Pancreatic cancer has long been one of medicine’s most stubborn adversaries. A disease that kills roughly 80 percent of those diagnosed within a year, it has resisted decades of research and treatment advances. But a clinical trial published in May 2026 suggests that a new genetically targeted drug — daraxonrasib — could fundamentally change how this cancer is treated, offering patients a meaningful survival advantage where little existed before.
Key Developments
The phase 1/2 trial, conducted across multiple centres in the United States and published in the New England Journal of Medicine, enrolled 168 patients with advanced, RAS-mutant metastatic pancreatic cancer. All participants had previously been treated with at least one line of chemotherapy. They received daraxonrasib as a daily oral medication.
The results were striking. Patients taking daraxonrasib lived three to four times longer without disease progression compared to those on standard second-line chemotherapy — roughly eight to nine months versus two to three months. The drug belongs to a new class of precision medicines called RAS(ON) multi-selective inhibitors, designed to target and kill cancer cells that carry the specific RAS mutations present in more than 90 percent of pancreatic tumours.
“For the first time, we have a targeted therapy relevant to nearly all patients with advanced pancreatic cancer,” said Dr. Brian Wolpin, director of the Hale Family Center for Pancreatic Cancer Research at Dana-Farber Cancer Institute and the study’s lead investigator. “This represents a substantial shift in how this disease could be treated.”
The significance of the breakthrough lies partly in the history of the RAS gene itself. KRAS was long considered “undruggable” — a tumour-driving gene that seemed beyond the reach of medicine. Around ten years ago, advances in chemistry allowed researchers to develop the first RAS inhibitors. Two are now approved for lung and colorectal cancers, but they target a RAS mutation found only rarely in pancreatic cancer. Daraxonrasib is the first to work against the RAS mutations that dominate pancreatic tumours.

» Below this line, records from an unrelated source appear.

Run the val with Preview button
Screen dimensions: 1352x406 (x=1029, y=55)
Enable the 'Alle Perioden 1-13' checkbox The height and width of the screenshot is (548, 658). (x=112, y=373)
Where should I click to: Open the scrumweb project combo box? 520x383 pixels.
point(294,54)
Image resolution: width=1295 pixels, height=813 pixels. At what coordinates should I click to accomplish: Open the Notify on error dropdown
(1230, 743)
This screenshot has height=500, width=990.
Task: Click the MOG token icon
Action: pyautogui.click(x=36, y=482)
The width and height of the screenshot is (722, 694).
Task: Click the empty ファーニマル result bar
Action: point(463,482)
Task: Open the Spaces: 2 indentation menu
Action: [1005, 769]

One patient who benefited from the drug was Vicky Stinson, a 65-year-old retired landscape architect from Flagstaff, Arizona, who was diagnosed with stage 3 pancreatic cancer in 2024 and given months to live. She enrolled in the daraxonrasib trial and remained on the drug for 13 months. Unlike chemotherapy, which requires hours-long infusions, daraxonrasib is taken as a single daily pill. Stinson reported far fewer side effects — she experienced mild acne on her face, neck and back, but retained enough energy to continue hiking.

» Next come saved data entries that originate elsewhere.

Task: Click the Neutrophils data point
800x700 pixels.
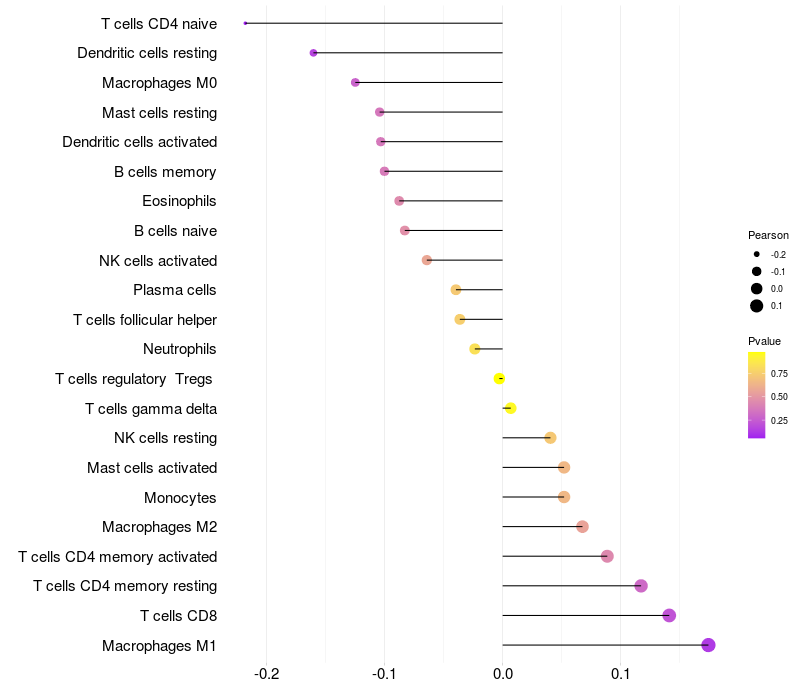Action: click(474, 349)
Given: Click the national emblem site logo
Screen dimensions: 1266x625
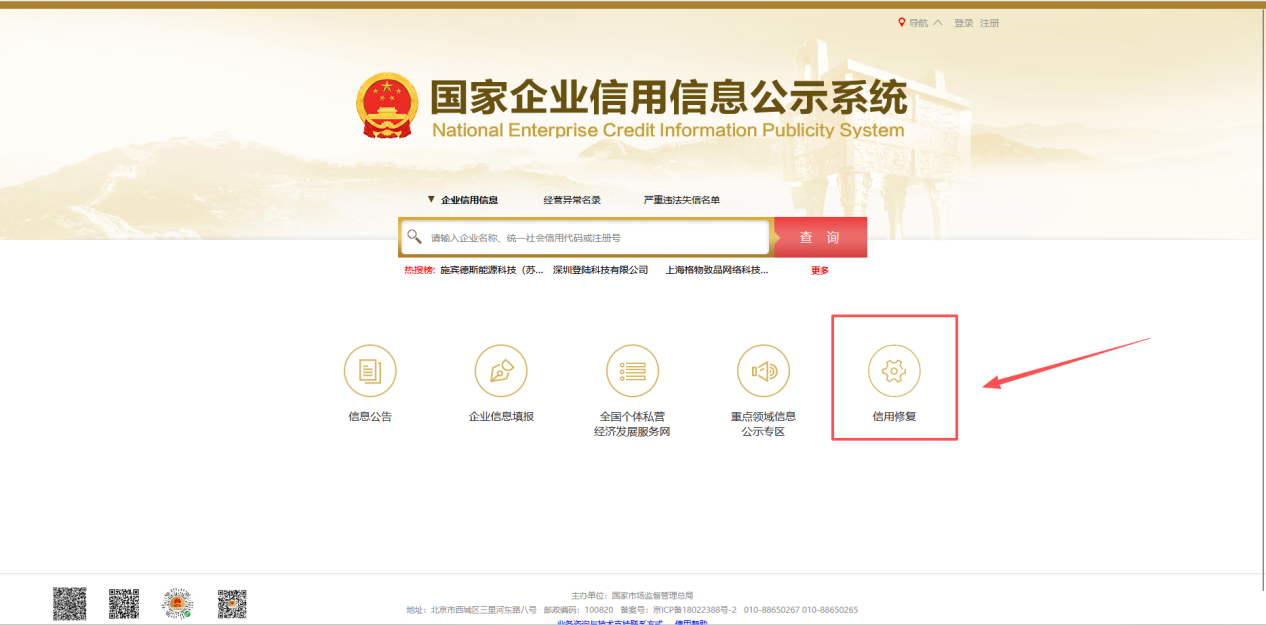Looking at the screenshot, I should tap(387, 100).
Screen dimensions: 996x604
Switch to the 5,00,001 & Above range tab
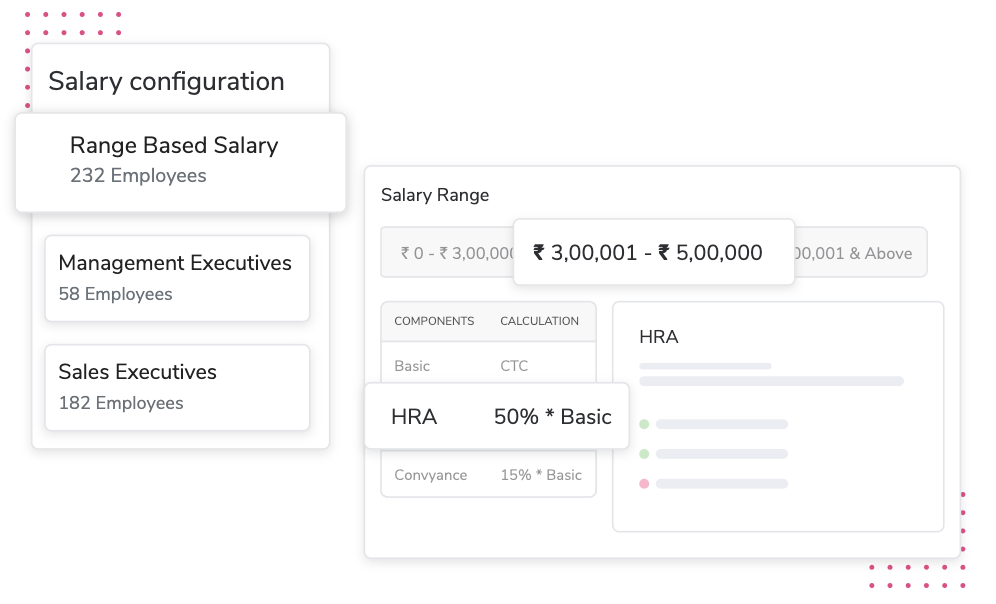(860, 254)
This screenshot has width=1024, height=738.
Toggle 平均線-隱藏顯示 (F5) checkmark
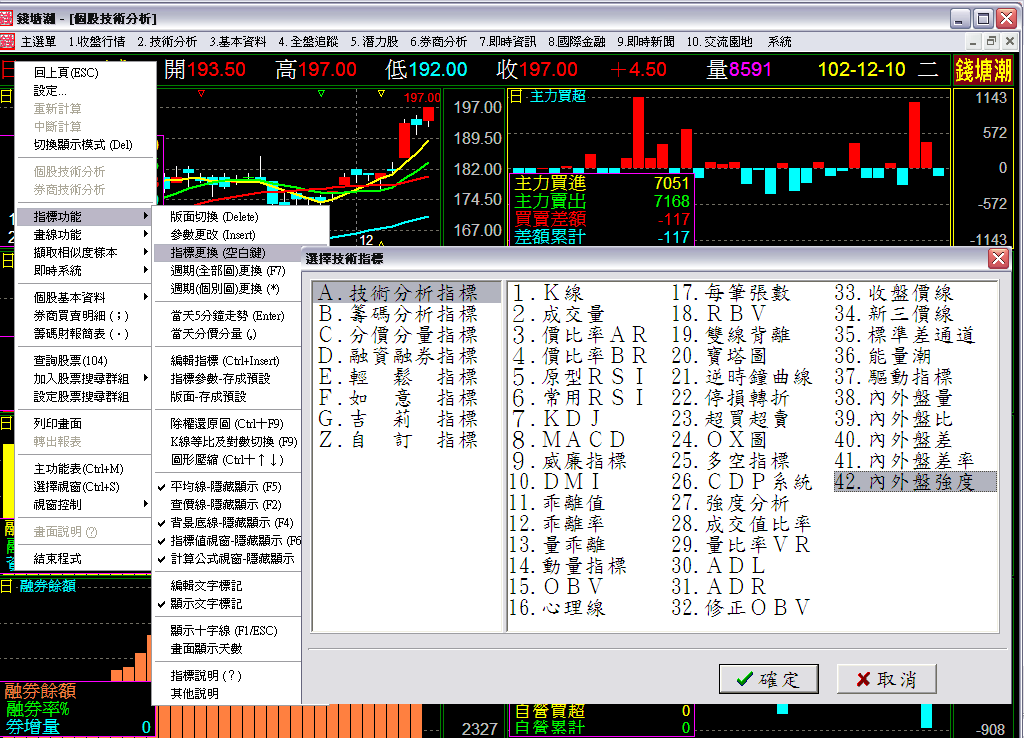point(225,486)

The trial’s adverse effects included rash, mouth inflammation and nausea, with roughly a third of patients experiencing moderate to severe skin or gastrointestinal reactions. No patients discontinued the trial as a result of side effects. A phase 3 trial — RASolute 302 — is now underway to confirm these findings in a larger patient group.
Pancreatic cancer kills roughly 66,000 Americans annually. The disease’s location — hidden behind other organs — makes early detection nearly impossible. Its tumour cells behave more like scattered grains of sand than a solid mass, spreading easily through the bloodstream. Even when detected, the disease often resists treatment because tumours insulate themselves in a protective cocoon that shields them from chemotherapy and blood vessels alike.
The overall five-year survival rate for pancreatic cancer stands at just 13 percent, compared to 70 percent for cancers overall, where advances in immunotherapy, genetics and AI imaging have transformed outcomes. Researchers say daraxonrasib could close that gap if the phase 3 trial confirms its benefits.
“This is not about replacing chemotherapy entirely — it is about finally having a targeted alternative that goes after the root genetic driver of this disease,” said Dr. Rajesh Ramanathan, a surgical oncologist at Banner MD Anderson Cancer Center who was not involved in the study.
The drug’s developer, Revolution Medicine, announced that regulatory review proceedings are expected to begin in late 2026. Patient advocacy groups cautiously welcomed the data, noting that the field has seen promising results collapse in phase 3 trials before — but called the findings the most encouraging development in pancreatic cancer treatment in years.